[Exercise description]
From the first line of the data down to the line bearing "スマホ (124, 2003)", output every line exactly and include no pictures.

(Stored items)
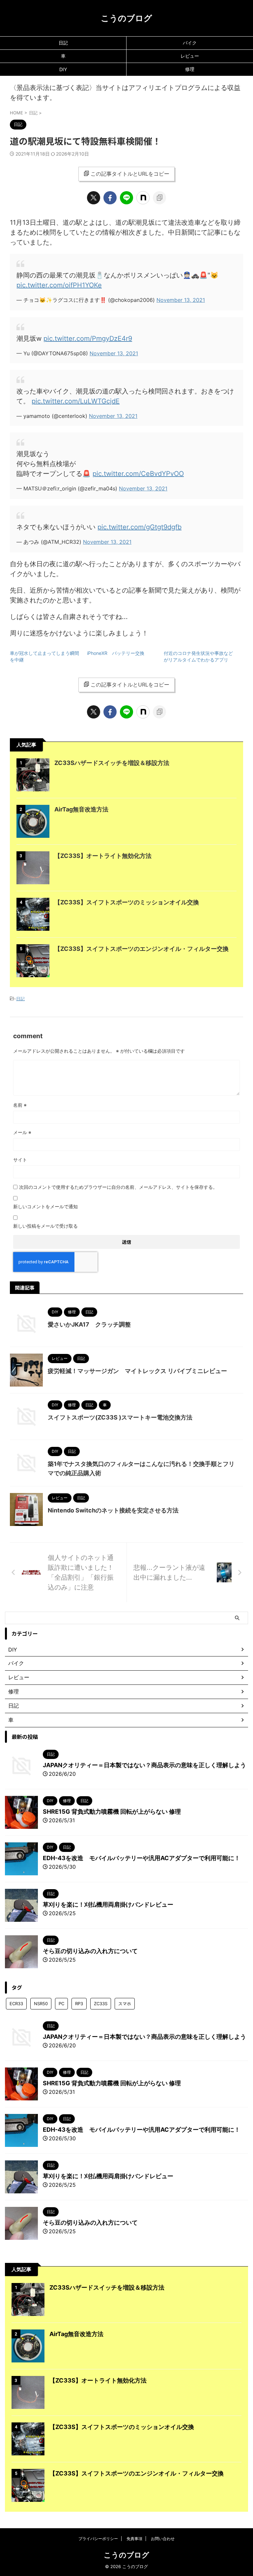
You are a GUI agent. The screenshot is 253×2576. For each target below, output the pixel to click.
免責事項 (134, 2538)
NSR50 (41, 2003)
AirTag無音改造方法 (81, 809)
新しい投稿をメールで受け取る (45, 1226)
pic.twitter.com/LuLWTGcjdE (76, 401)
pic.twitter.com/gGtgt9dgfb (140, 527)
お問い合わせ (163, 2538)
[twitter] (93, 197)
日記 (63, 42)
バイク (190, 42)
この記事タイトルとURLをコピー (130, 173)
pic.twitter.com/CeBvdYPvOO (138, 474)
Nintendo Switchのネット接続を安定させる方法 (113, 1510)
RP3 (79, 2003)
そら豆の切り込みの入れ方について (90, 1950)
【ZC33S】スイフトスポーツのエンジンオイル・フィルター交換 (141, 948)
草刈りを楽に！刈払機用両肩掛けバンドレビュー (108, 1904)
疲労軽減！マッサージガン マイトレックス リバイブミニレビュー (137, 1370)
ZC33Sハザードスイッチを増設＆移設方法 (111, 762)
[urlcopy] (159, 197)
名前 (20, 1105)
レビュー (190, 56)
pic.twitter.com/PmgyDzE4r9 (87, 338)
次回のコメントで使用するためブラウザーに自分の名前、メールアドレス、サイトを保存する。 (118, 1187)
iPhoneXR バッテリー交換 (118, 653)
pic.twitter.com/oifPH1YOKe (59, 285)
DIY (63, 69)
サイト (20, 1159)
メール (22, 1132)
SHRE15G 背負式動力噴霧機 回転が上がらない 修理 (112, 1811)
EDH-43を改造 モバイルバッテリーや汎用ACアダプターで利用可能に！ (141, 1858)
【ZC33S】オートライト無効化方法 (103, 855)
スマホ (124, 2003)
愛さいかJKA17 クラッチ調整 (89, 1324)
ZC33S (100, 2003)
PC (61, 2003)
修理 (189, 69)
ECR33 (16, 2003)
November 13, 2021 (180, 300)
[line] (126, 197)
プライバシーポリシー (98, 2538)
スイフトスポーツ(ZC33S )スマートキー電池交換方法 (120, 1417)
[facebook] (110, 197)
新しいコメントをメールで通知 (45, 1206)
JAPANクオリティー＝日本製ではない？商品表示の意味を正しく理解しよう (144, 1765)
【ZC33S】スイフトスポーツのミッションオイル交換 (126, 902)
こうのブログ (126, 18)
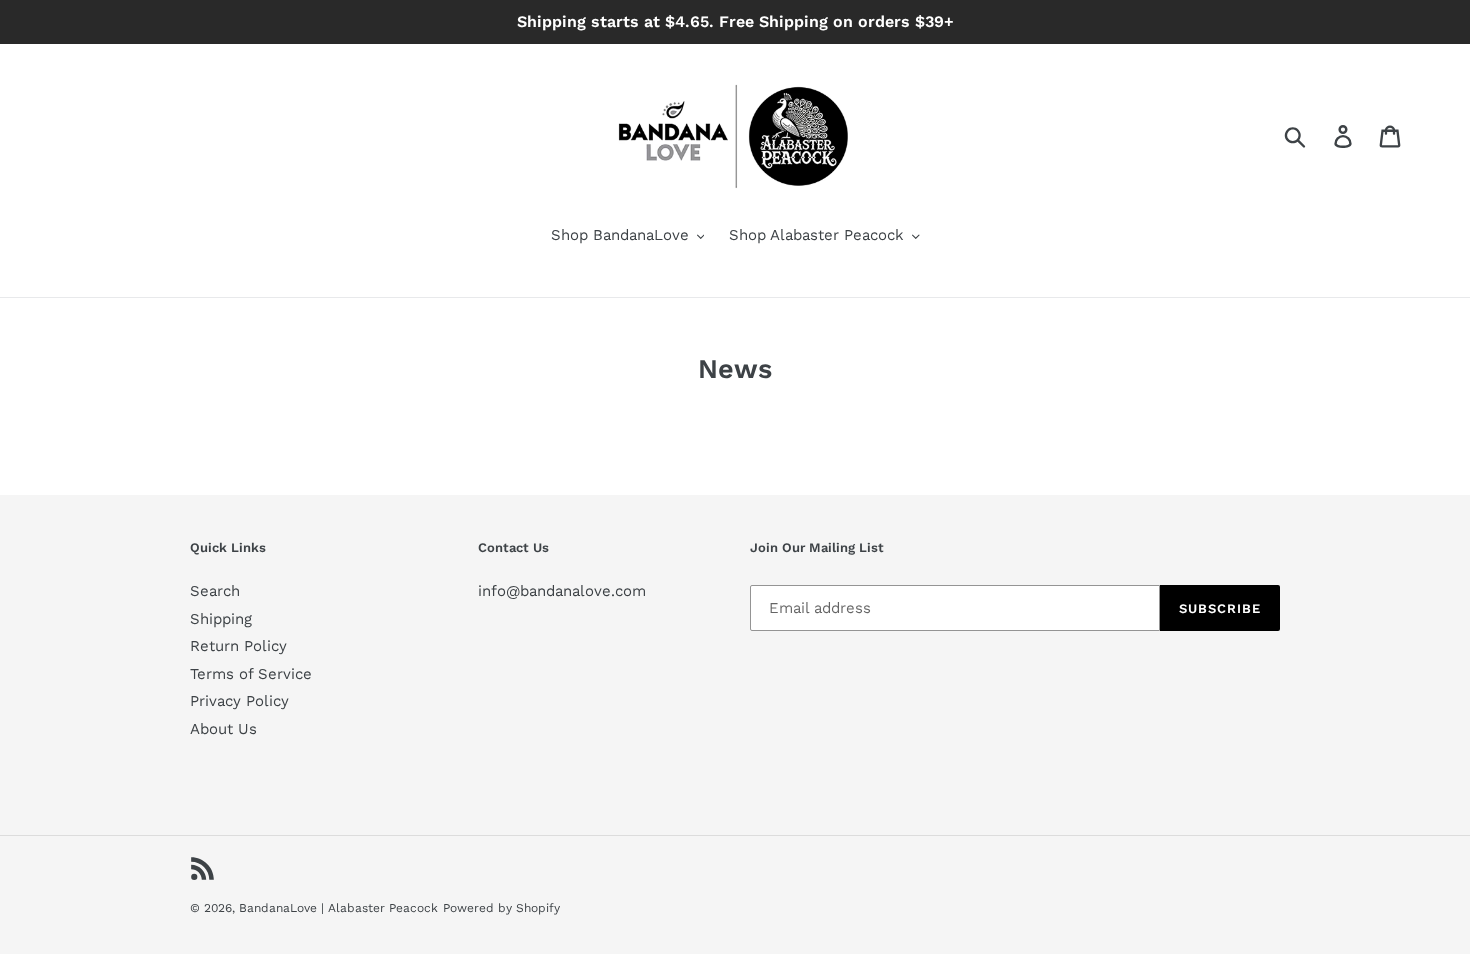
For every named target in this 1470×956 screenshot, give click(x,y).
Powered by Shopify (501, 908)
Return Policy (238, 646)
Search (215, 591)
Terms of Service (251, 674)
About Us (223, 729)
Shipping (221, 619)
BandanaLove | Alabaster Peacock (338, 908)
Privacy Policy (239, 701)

[Your response]
You are a GUI agent. The screenshot is 253×2576. For each target below, output the pixel to click.
免責事項 (134, 2538)
NSR50 (41, 2003)
AirTag無音改造方法 (81, 809)
新しい投稿をメールで受け取る (45, 1226)
pic.twitter.com/LuLWTGcjdE (76, 401)
pic.twitter.com/gGtgt9dgfb (140, 527)
お問い合わせ (163, 2538)
[twitter] (93, 197)
日記 (63, 42)
バイク (190, 42)
この記事タイトルとURLをコピー (130, 173)
pic.twitter.com/CeBvdYPvOO (138, 474)
Nintendo Switchのネット接続を安定させる方法 (113, 1510)
RP3 (79, 2003)
そら豆の切り込みの入れ方について (90, 1950)
【ZC33S】スイフトスポーツのエンジンオイル・フィルター交換 (141, 948)
草刈りを楽に！刈払機用両肩掛けバンドレビュー (108, 1904)
疲労軽減！マッサージガン マイトレックス リバイブミニレビュー (137, 1370)
ZC33Sハザードスイッチを増設＆移設方法 (111, 762)
[urlcopy] (159, 197)
名前 (20, 1105)
レビュー (190, 56)
pic.twitter.com/PmgyDzE4r9 (87, 338)
次回のコメントで使用するためブラウザーに自分の名前、メールアドレス、サイトを保存する。 (118, 1187)
iPhoneXR バッテリー交換 (118, 653)
pic.twitter.com/oifPH1YOKe (59, 285)
DIY (63, 69)
サイト (20, 1159)
メール (22, 1132)
SHRE15G 背負式動力噴霧機 回転が上がらない 修理 (112, 1811)
EDH-43を改造 モバイルバッテリーや汎用ACアダプターで利用可能に！ (141, 1858)
【ZC33S】オートライト無効化方法 (103, 855)
スマホ (124, 2003)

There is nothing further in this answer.